#### Texto de leitura
Se nos pudéssemos transportar da nossa nebulosa para uma outra, estaríamos ali como no meio da nossa Via Láctea, mas com um céu estrelado com um aspecto totalmente diferente; e esta apesar das suas dimensões colossais em relação a nós, aparecer-nos-ia, ao longe, como um pequeno floco lenticular perdido no infinito. Mas antes de atingirmos a nova nebulosa, seríamos como o viajante que sai de uma cidade e percorre um vasto país desabitado antes de chegar a outra cidade; teríamos atravessado espaços incomensuráveis desprovidos de mundos e de estrelas, aquilo a que Galileu chama os desertos do espaço. À medida que fôssemos avançando, veríamos a nossa nebulosa a fugir atrás de nós, diminuindo de extensão à nossa vista ao mesmo tempo que à nossa frente, se apresentaria aquela para a qual nos dirigíamos, cada vez mais distinta, semelhante à massa de fagulhas do fogo-de-artifício. Transportando-nos em pensamento para as regiões do espaço, para além do arquipélago da nossa nebulosa, veremos à nossa volta milhões de arquipélagos semelhantes e de formas diversas, contendo cada um milhões de sóis e centenas de mundos habitados.

#### Instruções da tarefa
Transcreva na íntegra o texto sobre a viagem entre nebulosas, sem qualquer alteração. Não é preciso consultar a listagem.

#### Listagem fornecida
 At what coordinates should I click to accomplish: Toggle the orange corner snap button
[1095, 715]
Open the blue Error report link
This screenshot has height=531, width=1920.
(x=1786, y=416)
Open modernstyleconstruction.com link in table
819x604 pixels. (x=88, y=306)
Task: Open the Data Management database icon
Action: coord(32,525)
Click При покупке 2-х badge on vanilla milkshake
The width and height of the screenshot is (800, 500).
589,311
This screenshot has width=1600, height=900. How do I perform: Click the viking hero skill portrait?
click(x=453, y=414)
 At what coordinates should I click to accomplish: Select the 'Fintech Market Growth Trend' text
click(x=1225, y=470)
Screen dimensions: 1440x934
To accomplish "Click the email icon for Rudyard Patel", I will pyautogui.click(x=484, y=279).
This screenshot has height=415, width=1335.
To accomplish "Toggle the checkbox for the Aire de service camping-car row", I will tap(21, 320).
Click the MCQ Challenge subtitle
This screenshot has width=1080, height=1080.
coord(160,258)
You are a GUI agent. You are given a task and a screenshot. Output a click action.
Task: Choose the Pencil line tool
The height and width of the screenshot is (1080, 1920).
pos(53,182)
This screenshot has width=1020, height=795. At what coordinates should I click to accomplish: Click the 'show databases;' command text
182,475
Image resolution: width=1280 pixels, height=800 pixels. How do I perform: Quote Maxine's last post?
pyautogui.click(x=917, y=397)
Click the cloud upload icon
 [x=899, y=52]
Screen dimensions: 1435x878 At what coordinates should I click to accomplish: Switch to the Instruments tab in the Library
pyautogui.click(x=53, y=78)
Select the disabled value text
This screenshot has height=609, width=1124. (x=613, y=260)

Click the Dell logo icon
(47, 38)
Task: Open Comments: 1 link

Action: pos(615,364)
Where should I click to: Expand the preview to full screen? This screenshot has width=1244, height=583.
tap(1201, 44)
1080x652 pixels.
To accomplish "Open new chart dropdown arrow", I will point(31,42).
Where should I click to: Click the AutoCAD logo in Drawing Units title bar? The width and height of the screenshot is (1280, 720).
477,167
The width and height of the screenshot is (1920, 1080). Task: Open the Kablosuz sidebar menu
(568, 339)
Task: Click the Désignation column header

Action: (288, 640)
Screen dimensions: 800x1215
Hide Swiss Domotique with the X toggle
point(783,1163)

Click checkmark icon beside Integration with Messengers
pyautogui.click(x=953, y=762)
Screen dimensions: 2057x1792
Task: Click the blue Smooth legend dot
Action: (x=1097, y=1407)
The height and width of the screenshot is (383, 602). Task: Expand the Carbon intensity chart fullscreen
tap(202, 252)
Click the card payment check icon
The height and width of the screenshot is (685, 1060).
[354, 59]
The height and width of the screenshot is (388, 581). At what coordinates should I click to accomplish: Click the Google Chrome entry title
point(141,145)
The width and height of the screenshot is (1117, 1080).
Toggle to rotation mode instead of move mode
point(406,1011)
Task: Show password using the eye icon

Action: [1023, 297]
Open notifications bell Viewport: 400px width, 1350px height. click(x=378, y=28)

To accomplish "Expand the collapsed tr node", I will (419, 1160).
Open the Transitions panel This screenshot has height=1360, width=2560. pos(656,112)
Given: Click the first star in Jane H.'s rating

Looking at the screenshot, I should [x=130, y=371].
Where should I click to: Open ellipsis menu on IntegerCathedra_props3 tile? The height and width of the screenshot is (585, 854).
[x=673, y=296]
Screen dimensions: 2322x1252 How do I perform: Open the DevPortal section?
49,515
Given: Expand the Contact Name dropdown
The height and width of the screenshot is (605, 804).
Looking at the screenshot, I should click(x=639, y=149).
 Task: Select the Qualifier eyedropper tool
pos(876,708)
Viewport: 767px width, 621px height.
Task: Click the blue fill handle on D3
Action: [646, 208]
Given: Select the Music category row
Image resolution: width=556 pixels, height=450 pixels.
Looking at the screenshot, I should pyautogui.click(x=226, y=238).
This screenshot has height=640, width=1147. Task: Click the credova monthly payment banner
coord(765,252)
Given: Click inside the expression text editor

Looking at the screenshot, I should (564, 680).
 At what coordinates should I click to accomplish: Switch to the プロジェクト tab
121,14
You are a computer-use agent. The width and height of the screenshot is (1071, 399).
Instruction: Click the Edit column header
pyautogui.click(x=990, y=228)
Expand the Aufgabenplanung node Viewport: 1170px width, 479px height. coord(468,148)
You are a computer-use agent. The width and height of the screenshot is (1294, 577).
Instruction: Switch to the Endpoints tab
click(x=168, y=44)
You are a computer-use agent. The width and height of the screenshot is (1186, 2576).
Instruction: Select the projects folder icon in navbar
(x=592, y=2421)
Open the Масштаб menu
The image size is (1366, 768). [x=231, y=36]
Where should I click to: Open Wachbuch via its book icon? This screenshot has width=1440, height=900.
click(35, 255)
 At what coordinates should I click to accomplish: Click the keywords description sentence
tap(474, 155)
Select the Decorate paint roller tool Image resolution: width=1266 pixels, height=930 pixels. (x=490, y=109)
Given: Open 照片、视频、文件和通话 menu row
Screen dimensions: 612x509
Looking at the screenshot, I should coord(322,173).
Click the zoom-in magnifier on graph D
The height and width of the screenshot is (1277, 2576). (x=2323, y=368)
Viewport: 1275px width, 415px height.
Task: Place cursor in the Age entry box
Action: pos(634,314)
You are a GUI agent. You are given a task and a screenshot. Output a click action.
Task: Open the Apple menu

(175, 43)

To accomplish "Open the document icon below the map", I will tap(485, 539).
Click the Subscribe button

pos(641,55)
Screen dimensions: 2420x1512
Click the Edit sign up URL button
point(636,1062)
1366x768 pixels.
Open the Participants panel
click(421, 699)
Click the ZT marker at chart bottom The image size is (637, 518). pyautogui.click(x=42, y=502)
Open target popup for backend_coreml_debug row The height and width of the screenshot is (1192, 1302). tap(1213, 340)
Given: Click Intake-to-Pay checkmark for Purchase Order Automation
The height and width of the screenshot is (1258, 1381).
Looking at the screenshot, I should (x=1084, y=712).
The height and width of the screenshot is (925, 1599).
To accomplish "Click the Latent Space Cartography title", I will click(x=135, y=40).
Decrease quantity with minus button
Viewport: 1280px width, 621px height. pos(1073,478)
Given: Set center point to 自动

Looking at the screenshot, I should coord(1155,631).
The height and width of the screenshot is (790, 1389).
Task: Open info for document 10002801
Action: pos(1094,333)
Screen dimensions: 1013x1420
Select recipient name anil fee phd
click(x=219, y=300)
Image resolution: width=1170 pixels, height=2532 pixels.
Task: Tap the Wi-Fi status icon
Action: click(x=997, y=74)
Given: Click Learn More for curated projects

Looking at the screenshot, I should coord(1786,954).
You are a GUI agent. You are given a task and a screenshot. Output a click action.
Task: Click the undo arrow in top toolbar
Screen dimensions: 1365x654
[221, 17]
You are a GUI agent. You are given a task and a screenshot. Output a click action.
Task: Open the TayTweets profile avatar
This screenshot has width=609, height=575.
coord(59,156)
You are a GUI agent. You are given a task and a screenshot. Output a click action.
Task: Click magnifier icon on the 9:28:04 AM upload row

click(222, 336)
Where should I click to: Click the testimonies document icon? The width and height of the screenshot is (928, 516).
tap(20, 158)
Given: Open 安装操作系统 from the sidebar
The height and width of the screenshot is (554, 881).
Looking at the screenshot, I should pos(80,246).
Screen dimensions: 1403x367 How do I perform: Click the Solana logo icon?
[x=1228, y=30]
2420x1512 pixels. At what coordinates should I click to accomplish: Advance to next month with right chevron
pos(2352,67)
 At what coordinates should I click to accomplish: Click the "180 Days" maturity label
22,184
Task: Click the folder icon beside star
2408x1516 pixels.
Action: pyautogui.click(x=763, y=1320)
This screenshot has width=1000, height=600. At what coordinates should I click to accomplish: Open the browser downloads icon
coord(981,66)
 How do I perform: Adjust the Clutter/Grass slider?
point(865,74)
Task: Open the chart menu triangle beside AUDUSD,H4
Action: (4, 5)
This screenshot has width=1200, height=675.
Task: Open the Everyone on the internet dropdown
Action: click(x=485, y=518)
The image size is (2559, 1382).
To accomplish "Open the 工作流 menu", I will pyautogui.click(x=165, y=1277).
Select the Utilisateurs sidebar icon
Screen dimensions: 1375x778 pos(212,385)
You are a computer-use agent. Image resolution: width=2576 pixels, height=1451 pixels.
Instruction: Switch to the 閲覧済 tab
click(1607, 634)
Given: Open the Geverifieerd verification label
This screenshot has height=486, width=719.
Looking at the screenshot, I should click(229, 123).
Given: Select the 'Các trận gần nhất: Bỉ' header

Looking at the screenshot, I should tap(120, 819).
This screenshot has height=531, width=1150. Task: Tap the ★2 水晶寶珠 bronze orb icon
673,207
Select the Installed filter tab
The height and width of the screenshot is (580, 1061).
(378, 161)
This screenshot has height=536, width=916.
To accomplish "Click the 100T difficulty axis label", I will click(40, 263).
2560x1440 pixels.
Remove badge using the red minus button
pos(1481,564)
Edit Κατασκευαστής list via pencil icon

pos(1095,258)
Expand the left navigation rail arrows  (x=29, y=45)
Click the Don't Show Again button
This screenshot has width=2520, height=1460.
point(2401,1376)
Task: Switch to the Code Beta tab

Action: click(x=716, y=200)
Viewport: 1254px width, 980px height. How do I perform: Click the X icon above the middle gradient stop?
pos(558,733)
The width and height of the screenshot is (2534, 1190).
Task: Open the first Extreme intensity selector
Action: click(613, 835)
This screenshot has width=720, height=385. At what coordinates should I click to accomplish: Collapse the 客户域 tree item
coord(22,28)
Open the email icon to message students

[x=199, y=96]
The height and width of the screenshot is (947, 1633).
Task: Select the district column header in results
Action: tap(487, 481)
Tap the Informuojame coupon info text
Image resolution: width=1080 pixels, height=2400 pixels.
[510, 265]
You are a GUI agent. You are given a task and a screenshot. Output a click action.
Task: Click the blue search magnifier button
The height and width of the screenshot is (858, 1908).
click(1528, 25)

#### Resposta correta
Se nos pudéssemos transportar da nossa nebulosa para uma outra, estaríamos ali como no meio da nossa Via Láctea, mas com um céu estrelado com um aspecto totalmente diferente; e esta apesar das suas dimensões colossais em relação a nós, aparecer-nos-ia, ao longe, como um pequeno floco lenticular perdido no infinito. Mas antes de atingirmos a nova nebulosa, seríamos como o viajante que sai de uma cidade e percorre um vasto país desabitado antes de chegar a outra cidade; teríamos atravessado espaços incomensuráveis desprovidos de mundos e de estrelas, aquilo a que Galileu chama os desertos do espaço. À medida que fôssemos avançando, veríamos a nossa nebulosa a fugir atrás de nós, diminuindo de extensão à nossa vista ao mesmo tempo que à nossa frente, se apresentaria aquela para a qual nos dirigíamos, cada vez mais distinta, semelhante à massa de fagulhas do fogo-de-artifício. Transportando-nos em pensamento para as regiões do espaço, para além do arquipélago da nossa nebulosa, veremos à nossa volta milhões de arquipélagos semelhantes e de formas diversas, contendo cada um milhões de sóis e centenas de mundos habitados.